In 2020, Potgieter won the South Australian Junior Masters, winning by nine shots. He continued this form into 2021, where he won the Western Australian Amateur and finished second in the Australian Boys' Amateur. In 2022, Potgieter won both the Nomads South African Juniors International and the Nomads SA Boys U19 Championship.

Potgieter won The Amateur Championship in June 2022 at the age of 17, becoming the second-youngest winner in the history of the championship, behind Matteo Manassero who won in 2009 aged 16.

In February 2023, Potgieter won the African Amateur Stroke Play Championship, having previously finished tied-third at the event in 2022. Two months later, he won the Junior Invitational at Sage Valley, one of the top junior tournaments in the United States.
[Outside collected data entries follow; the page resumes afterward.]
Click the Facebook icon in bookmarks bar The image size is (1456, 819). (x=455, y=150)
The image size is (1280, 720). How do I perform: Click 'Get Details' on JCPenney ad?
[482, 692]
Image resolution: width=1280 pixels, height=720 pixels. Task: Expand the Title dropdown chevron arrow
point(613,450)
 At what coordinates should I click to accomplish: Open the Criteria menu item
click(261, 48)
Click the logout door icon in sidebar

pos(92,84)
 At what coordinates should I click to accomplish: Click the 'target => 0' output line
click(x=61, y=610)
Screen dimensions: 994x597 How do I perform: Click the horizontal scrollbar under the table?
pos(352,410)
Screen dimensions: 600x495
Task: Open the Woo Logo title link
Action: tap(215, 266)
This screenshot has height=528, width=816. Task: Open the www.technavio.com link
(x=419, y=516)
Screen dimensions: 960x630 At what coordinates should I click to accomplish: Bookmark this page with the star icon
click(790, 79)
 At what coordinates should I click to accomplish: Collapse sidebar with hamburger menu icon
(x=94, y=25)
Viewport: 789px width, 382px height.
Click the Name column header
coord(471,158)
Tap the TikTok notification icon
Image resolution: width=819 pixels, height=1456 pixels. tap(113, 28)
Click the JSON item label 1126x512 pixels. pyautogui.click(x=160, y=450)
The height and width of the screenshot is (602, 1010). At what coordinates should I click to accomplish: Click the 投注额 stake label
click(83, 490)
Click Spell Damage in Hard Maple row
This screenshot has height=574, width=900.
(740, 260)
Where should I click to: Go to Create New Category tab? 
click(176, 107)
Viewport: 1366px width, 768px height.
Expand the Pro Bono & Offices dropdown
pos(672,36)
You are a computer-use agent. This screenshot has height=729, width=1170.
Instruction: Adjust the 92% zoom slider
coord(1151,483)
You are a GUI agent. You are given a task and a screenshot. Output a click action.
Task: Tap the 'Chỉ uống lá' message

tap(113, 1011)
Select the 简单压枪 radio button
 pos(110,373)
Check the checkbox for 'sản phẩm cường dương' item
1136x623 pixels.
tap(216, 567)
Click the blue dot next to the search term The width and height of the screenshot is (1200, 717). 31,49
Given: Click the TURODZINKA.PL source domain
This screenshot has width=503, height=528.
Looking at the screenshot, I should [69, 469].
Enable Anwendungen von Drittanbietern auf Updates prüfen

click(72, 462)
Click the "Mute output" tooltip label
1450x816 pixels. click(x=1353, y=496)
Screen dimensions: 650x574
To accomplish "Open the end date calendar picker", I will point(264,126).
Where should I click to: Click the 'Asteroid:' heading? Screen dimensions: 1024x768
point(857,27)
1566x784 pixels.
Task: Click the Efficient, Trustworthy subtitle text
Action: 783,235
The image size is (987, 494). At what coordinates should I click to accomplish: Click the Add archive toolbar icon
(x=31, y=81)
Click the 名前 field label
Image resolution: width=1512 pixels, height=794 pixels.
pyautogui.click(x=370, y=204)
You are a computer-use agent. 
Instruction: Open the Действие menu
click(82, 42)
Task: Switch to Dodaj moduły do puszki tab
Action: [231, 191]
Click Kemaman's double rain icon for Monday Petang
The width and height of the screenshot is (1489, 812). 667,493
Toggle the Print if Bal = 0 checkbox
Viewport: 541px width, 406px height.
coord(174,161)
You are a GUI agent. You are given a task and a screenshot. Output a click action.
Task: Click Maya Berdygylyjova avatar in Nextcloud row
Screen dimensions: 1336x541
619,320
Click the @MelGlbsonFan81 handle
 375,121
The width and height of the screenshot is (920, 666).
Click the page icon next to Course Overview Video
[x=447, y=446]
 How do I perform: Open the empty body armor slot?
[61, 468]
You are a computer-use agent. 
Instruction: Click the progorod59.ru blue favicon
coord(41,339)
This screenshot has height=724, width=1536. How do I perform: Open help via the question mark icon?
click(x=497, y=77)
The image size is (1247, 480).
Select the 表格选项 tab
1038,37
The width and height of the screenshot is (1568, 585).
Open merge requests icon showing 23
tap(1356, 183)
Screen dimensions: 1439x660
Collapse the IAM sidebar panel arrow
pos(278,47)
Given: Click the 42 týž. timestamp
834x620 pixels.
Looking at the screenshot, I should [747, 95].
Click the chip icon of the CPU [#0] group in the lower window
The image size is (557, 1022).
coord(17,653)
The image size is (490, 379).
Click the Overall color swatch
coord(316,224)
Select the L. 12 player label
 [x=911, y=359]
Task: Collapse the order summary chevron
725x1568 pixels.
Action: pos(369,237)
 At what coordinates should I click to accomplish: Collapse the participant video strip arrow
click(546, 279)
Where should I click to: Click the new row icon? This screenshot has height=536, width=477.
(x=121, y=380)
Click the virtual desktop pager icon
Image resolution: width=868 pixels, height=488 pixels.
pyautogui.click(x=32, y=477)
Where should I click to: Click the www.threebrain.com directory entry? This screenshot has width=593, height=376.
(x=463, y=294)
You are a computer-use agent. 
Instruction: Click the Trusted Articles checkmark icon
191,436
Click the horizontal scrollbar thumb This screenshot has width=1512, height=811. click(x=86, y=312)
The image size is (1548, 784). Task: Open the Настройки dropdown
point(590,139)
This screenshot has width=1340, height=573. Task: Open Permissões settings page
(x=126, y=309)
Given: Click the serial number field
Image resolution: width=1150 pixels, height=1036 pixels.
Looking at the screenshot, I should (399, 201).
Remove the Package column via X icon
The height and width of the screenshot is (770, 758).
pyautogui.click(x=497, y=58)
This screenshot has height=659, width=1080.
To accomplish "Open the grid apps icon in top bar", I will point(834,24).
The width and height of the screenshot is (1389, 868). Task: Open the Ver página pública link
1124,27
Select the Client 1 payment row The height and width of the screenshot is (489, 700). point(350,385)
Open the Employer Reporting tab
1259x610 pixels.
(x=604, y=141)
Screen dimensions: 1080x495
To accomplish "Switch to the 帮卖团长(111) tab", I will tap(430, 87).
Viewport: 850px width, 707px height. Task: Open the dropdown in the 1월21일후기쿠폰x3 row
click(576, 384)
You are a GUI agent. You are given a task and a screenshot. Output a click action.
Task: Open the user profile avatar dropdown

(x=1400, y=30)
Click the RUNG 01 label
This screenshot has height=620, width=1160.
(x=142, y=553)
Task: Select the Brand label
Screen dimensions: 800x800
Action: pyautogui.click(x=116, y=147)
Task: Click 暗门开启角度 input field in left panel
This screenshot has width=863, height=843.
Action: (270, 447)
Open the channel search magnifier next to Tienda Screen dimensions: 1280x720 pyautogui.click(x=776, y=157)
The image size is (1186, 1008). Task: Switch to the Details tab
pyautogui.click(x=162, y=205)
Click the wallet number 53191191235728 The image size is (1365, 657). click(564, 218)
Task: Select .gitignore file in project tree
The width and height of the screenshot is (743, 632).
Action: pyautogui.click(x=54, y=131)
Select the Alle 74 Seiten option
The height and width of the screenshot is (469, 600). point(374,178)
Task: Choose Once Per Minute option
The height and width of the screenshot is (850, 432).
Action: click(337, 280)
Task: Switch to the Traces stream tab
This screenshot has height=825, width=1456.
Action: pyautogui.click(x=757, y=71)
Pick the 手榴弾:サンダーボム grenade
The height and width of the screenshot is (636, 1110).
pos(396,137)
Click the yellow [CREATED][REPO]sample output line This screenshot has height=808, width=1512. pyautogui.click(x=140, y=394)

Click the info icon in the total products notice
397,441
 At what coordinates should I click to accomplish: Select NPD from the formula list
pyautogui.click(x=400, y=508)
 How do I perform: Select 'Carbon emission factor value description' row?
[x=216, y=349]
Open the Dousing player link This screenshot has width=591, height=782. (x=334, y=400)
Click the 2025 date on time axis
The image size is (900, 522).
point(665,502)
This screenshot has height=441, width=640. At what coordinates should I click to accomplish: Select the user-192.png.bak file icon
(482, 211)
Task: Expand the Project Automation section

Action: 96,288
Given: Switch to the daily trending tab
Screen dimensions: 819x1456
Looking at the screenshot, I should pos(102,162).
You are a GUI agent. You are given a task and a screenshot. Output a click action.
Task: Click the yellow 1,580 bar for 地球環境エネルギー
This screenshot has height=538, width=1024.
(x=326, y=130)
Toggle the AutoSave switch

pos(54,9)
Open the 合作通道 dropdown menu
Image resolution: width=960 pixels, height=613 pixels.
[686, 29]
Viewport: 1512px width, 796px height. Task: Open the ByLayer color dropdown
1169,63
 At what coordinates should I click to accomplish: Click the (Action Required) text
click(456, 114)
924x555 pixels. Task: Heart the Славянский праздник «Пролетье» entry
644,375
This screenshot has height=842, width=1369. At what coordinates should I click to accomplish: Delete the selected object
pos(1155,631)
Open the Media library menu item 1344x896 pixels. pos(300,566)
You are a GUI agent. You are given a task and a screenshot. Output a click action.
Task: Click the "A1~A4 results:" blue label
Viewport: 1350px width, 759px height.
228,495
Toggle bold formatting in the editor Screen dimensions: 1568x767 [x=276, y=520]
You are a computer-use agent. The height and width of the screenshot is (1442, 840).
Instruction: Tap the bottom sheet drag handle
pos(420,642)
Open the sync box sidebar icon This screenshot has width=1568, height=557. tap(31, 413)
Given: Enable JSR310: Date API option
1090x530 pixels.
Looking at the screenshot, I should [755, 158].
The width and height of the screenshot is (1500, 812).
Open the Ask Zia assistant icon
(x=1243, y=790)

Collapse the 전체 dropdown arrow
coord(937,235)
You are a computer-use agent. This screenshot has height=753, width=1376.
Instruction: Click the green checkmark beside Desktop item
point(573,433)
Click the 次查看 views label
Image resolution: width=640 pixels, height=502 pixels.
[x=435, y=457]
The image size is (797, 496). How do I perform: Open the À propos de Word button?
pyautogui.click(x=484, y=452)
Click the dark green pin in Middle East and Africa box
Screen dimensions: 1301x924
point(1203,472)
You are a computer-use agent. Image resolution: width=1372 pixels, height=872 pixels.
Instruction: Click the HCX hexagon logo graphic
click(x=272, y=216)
Potgieter shot 13-under to win by 10 strokes, which set a record for largest margin of victory at the tournament.

Due to his win at the 2022 Amateur Championship, Potgieter qualified for the 2023 Masters Tournament, where he shot rounds of 77-74 to miss the cut. For the first two rounds, he was paired with Masters champion Charl Schwartzel, who said of Potgieter: "it's incredible how far the guy hits the ball. It's scary." Potgieter also qualified for the 2023 U.S. Open, held at Los Angeles Country Club in June. He was the only South African to make the cut, and ultimately finished 64th.

==Professional career==
===2023–2024: Youngest winner on the Korn Ferry Tour===
After competing in the U.S. Open in June 2023, Potgieter made his professional debut at the Korn Ferry Tour's Compliance Solutions Championship the following week, where he tied for 35th. During a Monday qualifier for the John Deere Classic on the PGA Tour in July, Potgieter made a hole in one on a 403 yard par-4 as part of a 6-under 66, but he finished one shot outside the qualifying spots. Potgieter earned medalist honors at the second stage of PGA Tour Q-School in December 2023, which guaranteed him eight starts in the 2024 Korn Ferry Tour season.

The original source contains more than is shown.